* Information supplied:

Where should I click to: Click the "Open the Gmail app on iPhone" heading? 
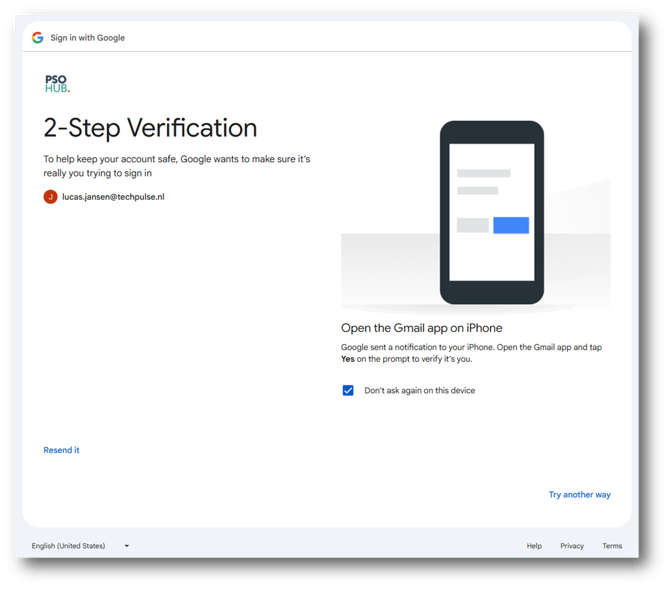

--

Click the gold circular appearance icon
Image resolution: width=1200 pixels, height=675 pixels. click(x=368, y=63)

* * *

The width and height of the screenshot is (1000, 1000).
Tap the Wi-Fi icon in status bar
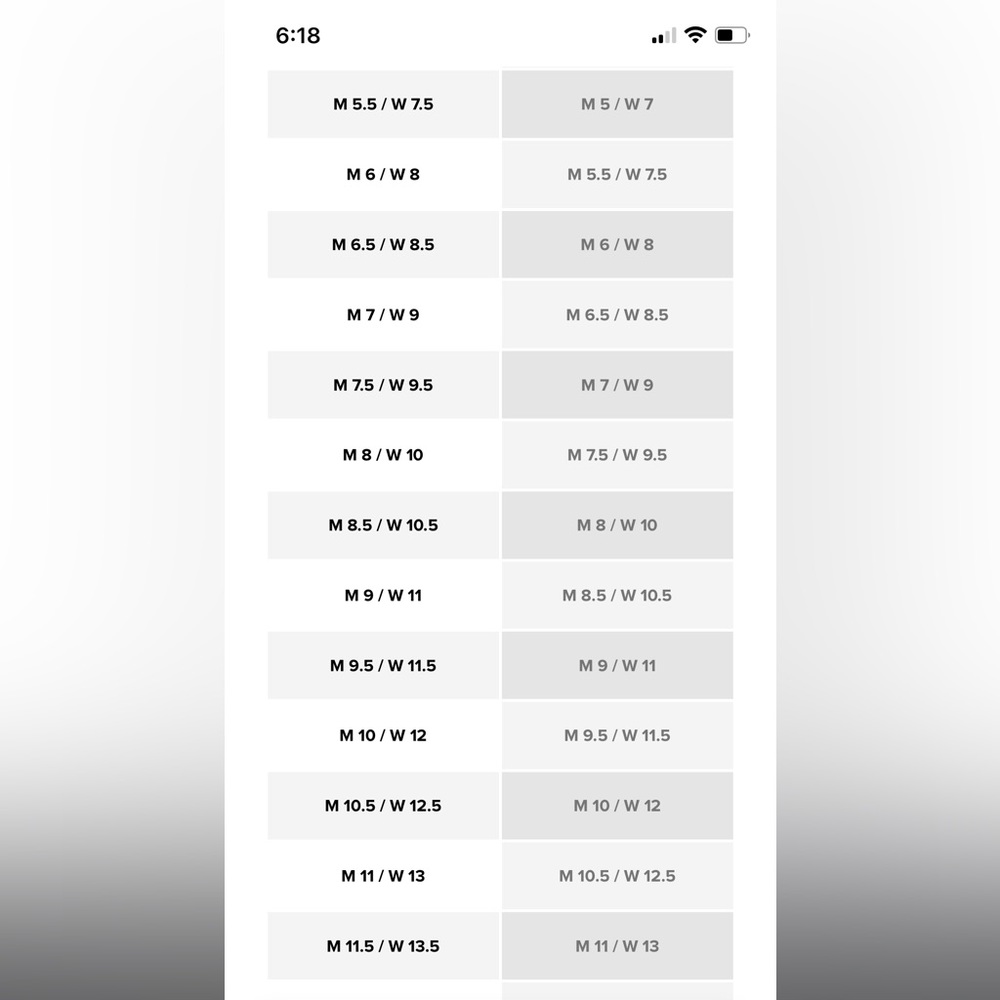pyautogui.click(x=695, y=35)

* What the task asks:
Rescale the part of the items above that opens with the line containing "The width and" and closes with the line containing "pyautogui.click(x=695, y=35)". Reproduce only those lines, requests included, multiply each answer coordinate by 1.95 and round it to a whole number (halves up), and leave out the pictures.

* Output:
The width and height of the screenshot is (1000, 1000).
Tap the Wi-Fi icon in status bar
pyautogui.click(x=1355, y=68)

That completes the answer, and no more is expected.